A high-efficiency detector system developed especially for medical imaging has three speciall cut Ge(Li) coaxial detectors (total volume 249 cm3). At 122 keV, the peak efficiency is 93% of that of a 7.6 × 7.6 cm NaI (T1) detector. Degradation of the paralleled energy resolution is avoided and resolution is improved by 35% over that of conventional output-summing techniques by gating the detector outputs. In effect this multiplexes them to a single line output.

A Detector System for In-Situ Spectrometric Analysis of 241Am and Pu in Soil

This system for quantitative analysis of Pu in soil via 241Am has four 2.5-mm high-purity Ge detectors of 33 cm2 total detecting surface area. These detectors are paralleled by gating circuitry to avoid the degradation of energy resolution associated with electronic output summing. In field tests the system was approximately three times as sensitive as a 70-cm3 Ge(Li) detector and approximately an order of magnitude more sensitive than the FIDLER system.

A Portable Ge(Li) Detector for Field Measurement of Radionuclides in the Environment

A description of a portable Ge(Li) field spectrometer and its application to in situ measurements is given. The mathematical techniques of calibrating the spectrometer so that field spectrometer counting rates may be converted into units of soil activity are developed. The quantification of gamma-ray emitting radionuclides in the field has proven to be more sensitive than laboratory analysis using Ge(Li) anticoincidence shielded spectrometers. This was demonstrated by obtaining approximately the equivalent statistical accuracies for quantifying several radionuclides from a 30 min field count as compared to a 1437 min laboratory analysis. A comparison between the results obtained from field analysis with those obtained by returning the samples to the laboratory are given for natural radionuclides and 137Cs. An example of qualitative spectral data obtained from field measurements of gaseous emissions from a BWR reactor is also given.
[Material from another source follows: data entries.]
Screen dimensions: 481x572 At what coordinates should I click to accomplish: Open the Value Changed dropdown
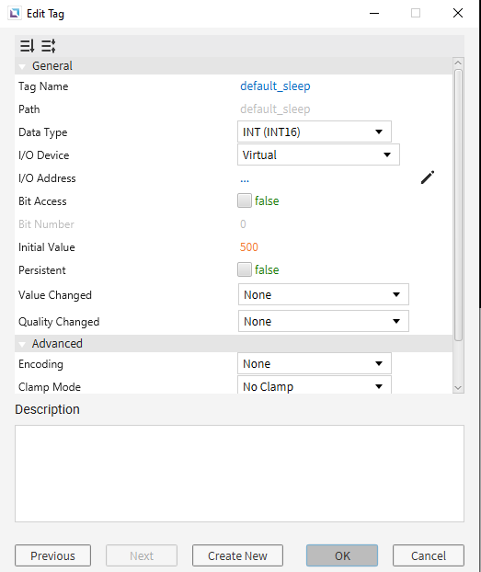(x=324, y=294)
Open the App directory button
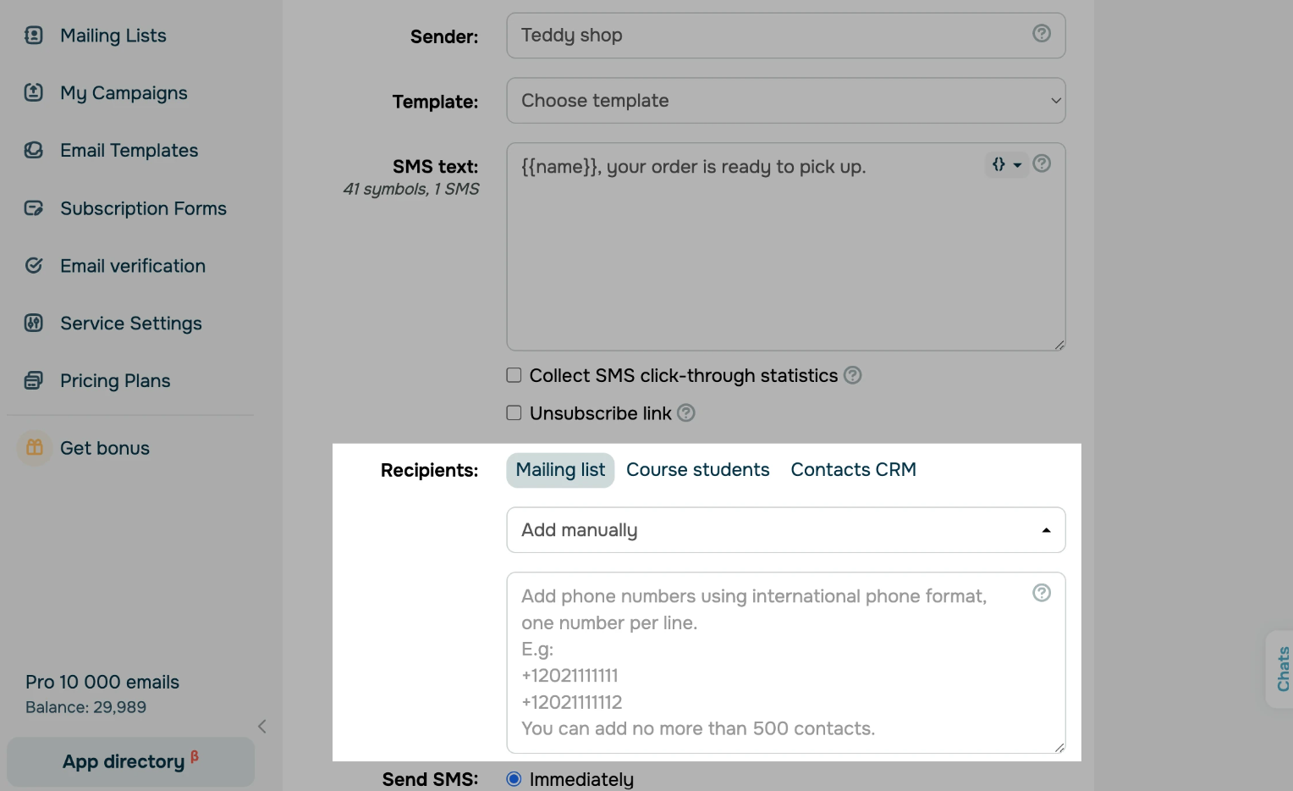The width and height of the screenshot is (1293, 791). (130, 761)
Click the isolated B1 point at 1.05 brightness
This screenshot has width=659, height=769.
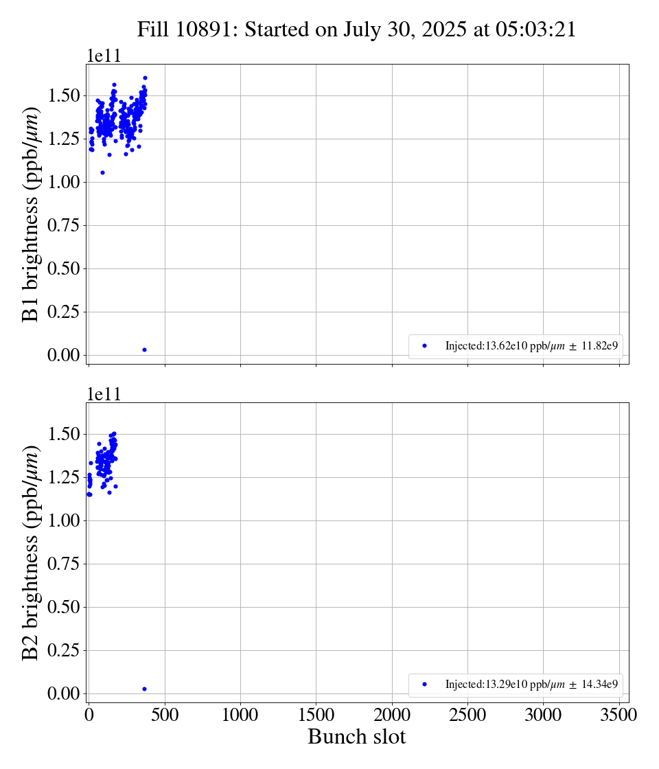point(102,172)
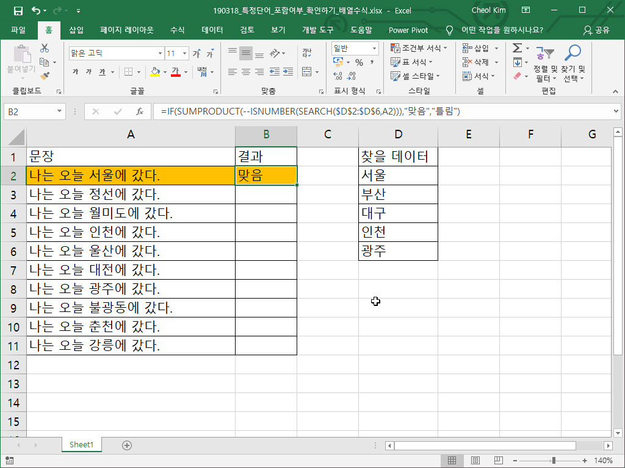Switch to Page Layout view in status bar
625x468 pixels.
(475, 460)
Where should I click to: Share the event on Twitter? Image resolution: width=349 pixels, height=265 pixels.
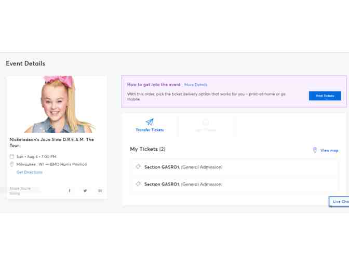pyautogui.click(x=85, y=191)
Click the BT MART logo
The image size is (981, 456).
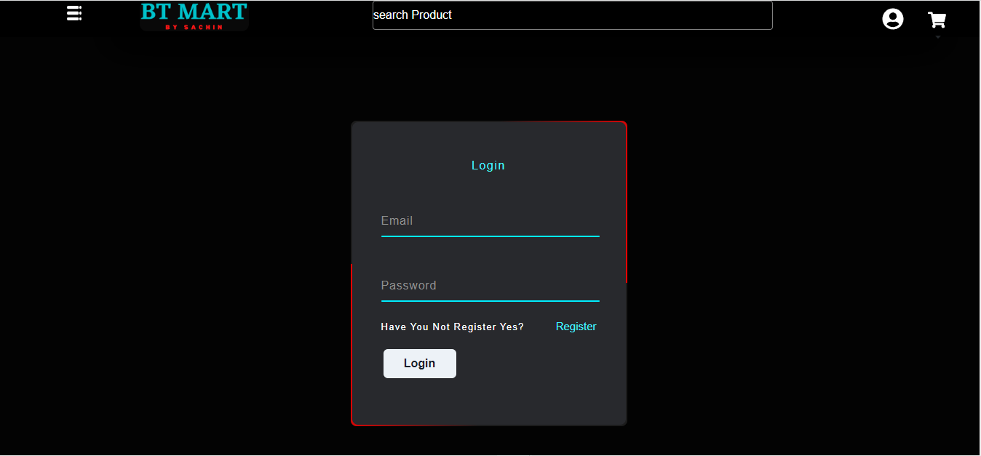tap(194, 11)
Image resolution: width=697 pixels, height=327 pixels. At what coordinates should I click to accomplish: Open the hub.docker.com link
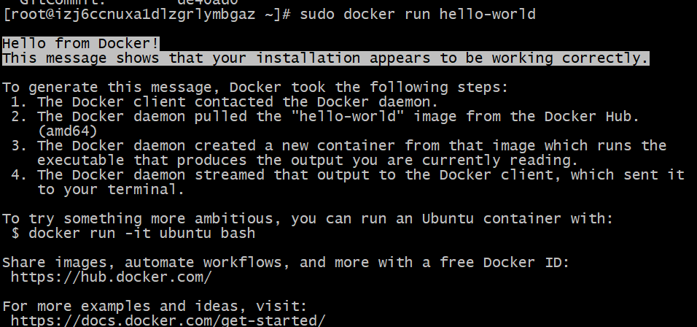111,277
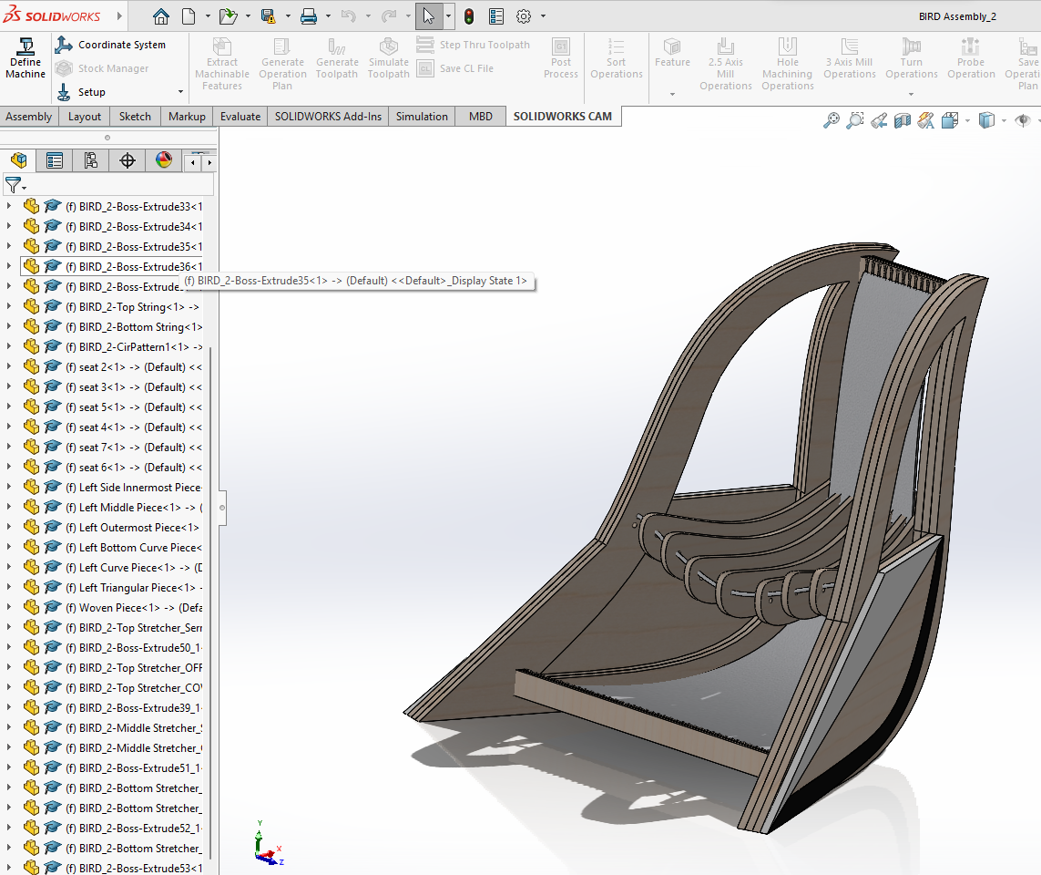
Task: Select Zoom to Fit in view toolbar
Action: point(831,120)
A Review of Measurement Techniques for Stack Monitoring of Long-Lived Alpha Emitters

As a result of the promulgation of new guidelines by the Environmental Protection Agency (40 CFR 190) for releases of long-lived, alpha-emitting substances, the stack-monitoring requirements for measuring long-lived alpha particles may change in terms of both monitored isotopes and the detection levels. This paper briefly reviews stack-monitoring requirements for long-lived alpha-emitting particles. It also examines the currently deployed alpha-particulate, stack-monitoring systems and discusses prototype systems that may be applicable to stack monitoring.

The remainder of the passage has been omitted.